Well, now I felt like the most miserable low-down person in the whole wide world. But I wasn't about to give up.“It's in a safe place, Grandpa,” I said. “And I'll take good care of it.”
I didn't have to take care of it at all. Because it was wrapped up nice and snug in a pair of my white socks and hidden away in a tennis ball can in the bottom of my camp trunk.
“I could probably find it if I looked,” Grandpa said.
“I don't think so,” I said.
“I'm pretty good at looking,” Grandpa said. “When you're in school, Pete, I've got all day to turn this place over.”
“You could look for a million years and never find it,” I said.
Grandpa sighed and rocked a few times in the chair.“I'd rather you handed it back by yourself,” he said.
“No way,” I said. “Not until you give me my room back.”
“I've heard that before,” he said. “How about if I say please?”
“Look, Grandpa,” I said, “all you have to do is tell Mom and Dad that you want to switch rooms with me.
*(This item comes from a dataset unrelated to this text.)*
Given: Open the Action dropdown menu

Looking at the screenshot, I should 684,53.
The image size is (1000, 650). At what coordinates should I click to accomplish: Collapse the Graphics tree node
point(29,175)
That's easy, isn't it?”
Grandpa took a long look in my eyes, rocking so gently in my chair.“You're really like a broken record, you know that?” he said.
“I only want what's rightly mine,” I said.
“So,” Grandpa said, “now we're playing hardball, eh?”
“I'm not playing,” I said. “No room … no watch.”
“Fair enough,” Grandpa said. He got up and slowly walked to the door.“But from now on,” he said, “you'd better watch out.”
Did you ever know something terrible was going to happen but you didn't know when?
That's the way I felt that whole time when Grandpa waited before striking back at me. It was real smart of him. Diabolical, if you want to know the truth. I walked around going crazy for about a week. I mean, it's hard to be calm when someone is going to do something to you and you don't know what it is or when it is going to happen.
I lay awake without sleeping a few nights, wondering when the blow was going to come down. It reminded me of this story about an old Greek guy named Damocles who went to a party where they hung a sword over his head by a hair. It had to be either a very skinny sword or a very fat hair. But either way it couldn't have been too comfortable to be waiting for that sword
to come down and slice you into human chicken parts.
I felt like I was in the dentist's office, waiting my turn, wondering how much it was going to hurt. It's the same feeling I get in school just before a test when everything I studied just jumps out of my head. You could ask me my own name just before a test and I might not know it.